**TESTO DELLA PAGINA**
>>>

Pronto anche il vaccino anti-coronavirus prodotto da AstraZeneca e Irbm di Pomezia a Oxford: si può conservarlo in un normale frigorifero

Nella corsa alla realizzazione dei vaccini anti-coronavirus anche quello prodotto ad Oxford dalla casa farmaceutica AstraZeneca e dall’italiana Irbm di Pomezia (Roma) si candida ad occupare importanti spazi di mercato. Oggi è stato annunciato che la sua efficacia è pari al 90% con il regime ottimale di somministrazione, che prevede l’inoculazione di mezza dose ed un richiamo con una dose completa dopo un mese.

Rimane confermata anche la massima tolleranza per gli anziani, il costo di 2.80 euro per dose completa e la facilità nella somministrazione data dalla logistica, visto che il vaccino può essere conservato in un normale frigorifero.

Ce l’abbiamo fatta, il vaccino di Oxford/AZ ha dato protezione fino al 90%, ad una frazione del costo degli altri! Dopo un anno di sacrifici lontano da casa, sono frastornato, ancora non so come mi sento. Tanta ammirazione per colleghi e senior scientists”,  scrive su Twitter Giacomo Gorini, immunologo del team dello Jenner Institute dell’Università di Oxford, commentando i risultati del candidato vaccino anti-Covid sviluppato dall’università inglese in collaborazione con AstraZeneca e Irbm Pomezia.

<<<

**DATI DI ORIGINE**
>>>

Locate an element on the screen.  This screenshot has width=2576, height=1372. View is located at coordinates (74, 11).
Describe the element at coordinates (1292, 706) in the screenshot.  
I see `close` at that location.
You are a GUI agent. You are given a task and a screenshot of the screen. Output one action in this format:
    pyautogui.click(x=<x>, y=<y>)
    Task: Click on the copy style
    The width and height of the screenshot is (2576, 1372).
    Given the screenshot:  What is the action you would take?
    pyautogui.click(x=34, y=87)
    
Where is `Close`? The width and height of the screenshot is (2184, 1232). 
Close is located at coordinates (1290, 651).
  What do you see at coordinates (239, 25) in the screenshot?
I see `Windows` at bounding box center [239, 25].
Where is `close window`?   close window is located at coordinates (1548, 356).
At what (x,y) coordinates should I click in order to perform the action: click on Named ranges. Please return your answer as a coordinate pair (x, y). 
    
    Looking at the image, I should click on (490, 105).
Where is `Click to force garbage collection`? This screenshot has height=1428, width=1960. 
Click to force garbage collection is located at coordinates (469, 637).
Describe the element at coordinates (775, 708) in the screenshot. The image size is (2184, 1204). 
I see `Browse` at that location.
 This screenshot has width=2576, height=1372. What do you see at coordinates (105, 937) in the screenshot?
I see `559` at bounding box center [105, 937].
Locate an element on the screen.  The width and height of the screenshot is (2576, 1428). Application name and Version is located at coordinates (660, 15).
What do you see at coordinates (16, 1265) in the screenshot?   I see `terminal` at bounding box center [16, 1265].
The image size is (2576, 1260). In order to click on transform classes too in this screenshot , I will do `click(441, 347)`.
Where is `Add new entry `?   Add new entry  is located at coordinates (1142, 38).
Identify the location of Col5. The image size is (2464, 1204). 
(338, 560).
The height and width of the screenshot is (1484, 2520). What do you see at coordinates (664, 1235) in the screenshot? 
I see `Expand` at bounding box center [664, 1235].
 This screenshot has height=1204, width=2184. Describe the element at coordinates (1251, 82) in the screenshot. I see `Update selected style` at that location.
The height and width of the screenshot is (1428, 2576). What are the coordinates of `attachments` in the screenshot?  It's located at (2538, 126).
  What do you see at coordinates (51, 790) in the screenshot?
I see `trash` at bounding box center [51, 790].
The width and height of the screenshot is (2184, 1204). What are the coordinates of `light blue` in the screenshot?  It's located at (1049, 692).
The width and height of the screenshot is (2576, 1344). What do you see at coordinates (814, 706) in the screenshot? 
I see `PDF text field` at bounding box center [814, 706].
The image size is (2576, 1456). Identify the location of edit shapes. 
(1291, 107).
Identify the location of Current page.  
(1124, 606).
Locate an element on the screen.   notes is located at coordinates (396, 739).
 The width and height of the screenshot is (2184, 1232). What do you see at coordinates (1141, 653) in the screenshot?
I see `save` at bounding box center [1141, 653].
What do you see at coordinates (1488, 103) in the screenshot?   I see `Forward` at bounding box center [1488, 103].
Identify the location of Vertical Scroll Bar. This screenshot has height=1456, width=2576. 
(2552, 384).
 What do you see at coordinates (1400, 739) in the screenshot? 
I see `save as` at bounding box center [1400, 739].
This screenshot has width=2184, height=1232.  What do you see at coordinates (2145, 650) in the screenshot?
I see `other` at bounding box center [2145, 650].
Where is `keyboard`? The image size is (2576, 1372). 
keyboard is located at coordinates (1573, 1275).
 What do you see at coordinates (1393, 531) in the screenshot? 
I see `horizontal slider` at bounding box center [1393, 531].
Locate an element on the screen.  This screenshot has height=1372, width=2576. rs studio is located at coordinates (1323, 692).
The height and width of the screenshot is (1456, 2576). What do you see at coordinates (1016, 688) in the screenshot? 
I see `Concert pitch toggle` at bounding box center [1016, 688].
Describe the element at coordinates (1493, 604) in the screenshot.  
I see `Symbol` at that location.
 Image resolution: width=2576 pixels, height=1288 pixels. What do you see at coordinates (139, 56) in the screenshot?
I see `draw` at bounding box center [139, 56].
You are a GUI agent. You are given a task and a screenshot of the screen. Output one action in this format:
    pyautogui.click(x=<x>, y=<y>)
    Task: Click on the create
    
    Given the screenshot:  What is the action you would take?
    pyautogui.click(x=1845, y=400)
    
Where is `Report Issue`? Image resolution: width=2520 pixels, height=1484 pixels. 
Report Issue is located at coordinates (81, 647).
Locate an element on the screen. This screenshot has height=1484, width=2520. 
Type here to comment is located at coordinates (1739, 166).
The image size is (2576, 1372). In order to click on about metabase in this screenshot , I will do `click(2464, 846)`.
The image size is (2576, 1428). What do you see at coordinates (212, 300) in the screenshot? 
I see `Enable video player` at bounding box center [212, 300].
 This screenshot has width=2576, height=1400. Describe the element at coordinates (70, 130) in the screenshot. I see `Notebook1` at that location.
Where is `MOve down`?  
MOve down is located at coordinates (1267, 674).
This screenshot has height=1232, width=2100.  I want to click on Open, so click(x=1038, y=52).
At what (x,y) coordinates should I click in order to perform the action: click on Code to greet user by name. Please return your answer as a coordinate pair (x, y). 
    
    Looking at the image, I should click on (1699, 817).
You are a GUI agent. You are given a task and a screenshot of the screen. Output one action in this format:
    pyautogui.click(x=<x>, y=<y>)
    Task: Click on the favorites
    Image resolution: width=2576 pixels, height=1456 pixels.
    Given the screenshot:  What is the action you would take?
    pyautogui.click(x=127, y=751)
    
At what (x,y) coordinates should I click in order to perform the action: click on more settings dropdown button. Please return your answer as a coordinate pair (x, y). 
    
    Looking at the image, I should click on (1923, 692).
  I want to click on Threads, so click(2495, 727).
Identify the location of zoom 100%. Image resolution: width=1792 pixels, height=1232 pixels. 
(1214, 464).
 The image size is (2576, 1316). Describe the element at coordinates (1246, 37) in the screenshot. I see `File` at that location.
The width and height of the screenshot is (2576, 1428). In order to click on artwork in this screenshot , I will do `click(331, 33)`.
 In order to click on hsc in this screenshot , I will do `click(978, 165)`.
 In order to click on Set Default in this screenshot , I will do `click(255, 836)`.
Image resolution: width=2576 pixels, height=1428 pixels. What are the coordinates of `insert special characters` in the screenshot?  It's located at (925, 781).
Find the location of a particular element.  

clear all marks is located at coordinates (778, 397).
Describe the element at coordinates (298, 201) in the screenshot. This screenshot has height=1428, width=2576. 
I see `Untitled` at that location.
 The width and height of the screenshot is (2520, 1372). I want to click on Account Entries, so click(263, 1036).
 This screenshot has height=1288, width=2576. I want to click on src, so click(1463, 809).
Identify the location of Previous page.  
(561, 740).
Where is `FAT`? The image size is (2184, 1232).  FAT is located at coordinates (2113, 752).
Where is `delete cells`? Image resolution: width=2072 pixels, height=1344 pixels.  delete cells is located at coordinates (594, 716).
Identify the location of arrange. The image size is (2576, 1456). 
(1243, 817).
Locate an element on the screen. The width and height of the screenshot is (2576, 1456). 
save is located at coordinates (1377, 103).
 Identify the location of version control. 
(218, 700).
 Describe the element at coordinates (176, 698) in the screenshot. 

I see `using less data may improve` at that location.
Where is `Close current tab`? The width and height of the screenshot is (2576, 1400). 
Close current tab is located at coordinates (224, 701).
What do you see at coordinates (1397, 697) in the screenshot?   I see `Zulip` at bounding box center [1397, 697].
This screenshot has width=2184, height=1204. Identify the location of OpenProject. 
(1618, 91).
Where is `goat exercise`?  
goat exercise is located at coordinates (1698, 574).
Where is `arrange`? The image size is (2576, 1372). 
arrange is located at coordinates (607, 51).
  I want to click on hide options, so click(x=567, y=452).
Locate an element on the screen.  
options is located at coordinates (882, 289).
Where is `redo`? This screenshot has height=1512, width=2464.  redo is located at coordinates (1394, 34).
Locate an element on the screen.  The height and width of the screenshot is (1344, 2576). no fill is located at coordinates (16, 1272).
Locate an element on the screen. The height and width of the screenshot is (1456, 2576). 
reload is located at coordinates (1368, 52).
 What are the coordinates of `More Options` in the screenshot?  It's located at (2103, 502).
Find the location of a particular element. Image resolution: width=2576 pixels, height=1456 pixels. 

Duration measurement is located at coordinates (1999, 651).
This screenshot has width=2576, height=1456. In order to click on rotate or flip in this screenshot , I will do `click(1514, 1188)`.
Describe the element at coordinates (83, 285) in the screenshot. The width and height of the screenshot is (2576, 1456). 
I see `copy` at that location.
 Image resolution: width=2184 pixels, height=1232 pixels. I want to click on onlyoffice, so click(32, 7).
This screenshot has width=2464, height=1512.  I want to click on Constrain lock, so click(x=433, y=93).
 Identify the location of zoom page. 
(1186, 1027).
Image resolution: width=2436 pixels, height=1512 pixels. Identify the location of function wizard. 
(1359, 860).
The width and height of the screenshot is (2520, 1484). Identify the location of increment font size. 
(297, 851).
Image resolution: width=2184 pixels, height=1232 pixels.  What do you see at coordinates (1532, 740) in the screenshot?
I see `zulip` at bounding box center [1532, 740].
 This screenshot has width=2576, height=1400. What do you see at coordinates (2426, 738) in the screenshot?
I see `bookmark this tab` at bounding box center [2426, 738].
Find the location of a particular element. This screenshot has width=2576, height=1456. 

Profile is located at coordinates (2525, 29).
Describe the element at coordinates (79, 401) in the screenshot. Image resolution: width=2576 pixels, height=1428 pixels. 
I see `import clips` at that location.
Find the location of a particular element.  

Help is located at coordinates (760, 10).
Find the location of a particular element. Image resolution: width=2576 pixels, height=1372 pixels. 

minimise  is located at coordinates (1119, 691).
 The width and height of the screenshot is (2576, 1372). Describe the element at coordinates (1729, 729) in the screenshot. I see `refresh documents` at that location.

<<<

**ESERCIZIO**
Prosegua il testo sul vaccino anti-coronavirus di Oxford e AstraZeneca, riprendendo dopo l'ultima frase riportata.

**RISPOSTA**
“Oggi finalmente – aggiunge Gorini – scrivo quello che tanto durante quest’anno speravo che avrei scritto. I sacrifici dei miei colleghi hanno dato frutto e il vaccino di Oxford ha dimostrato efficacia. Avere dato un contributo ed essere stato presente in questa impresa è un onore indescrivibile”.

I primi risultati dei test clinici avanzati per il vaccino anti Covid messo a punto da AstraZeneca-Università di Oxford – riferisce l’Agi – danno un’efficacia compresa fra il 62 e il 90 per cento, con una media pari al 70%. Percentuale che diventa del 90%, come precisato dall’azienda, con una somministrazione ottimale.

I test clinici sono stati condotti nel Regno Unito e in Brasile, e “non si sono segnalate ospedalizzazioni o casi gravi della malattia” fra i volontari che hanno ricevuto il vaccino, si legge nella nota di AstraZeneca. Il vaccino è risultato efficace al 90% quando è stato somministrato a partire da mezza dose, poi completata da una dose completa almeno un mese dopo; mentre un altro regime di dosaggio (2 dosi complete a distanza di un mese) ha avuto un’efficacia del 62%.

L’analisi combinata dei due tipi di dosaggio porta a un’efficacia media del 70%, spiega ancora il gruppo farmaceutico. Ora le indagini proseguono per accumulare dati e stabilire la durata della protezione. La protezione si verifica a partire da 14 giorni dopo la somministrazione della seconda dose e non si sono verificati gravi problemi: in entrambe le formulazioni, il vaccino è stato ben tollerato.

Secondo il responsabile dei test per l’Università di Oxford, professor Andrew Pollard, “questi risultati dimostrano che abbiamo un vaccino efficace che salverà molte vite“.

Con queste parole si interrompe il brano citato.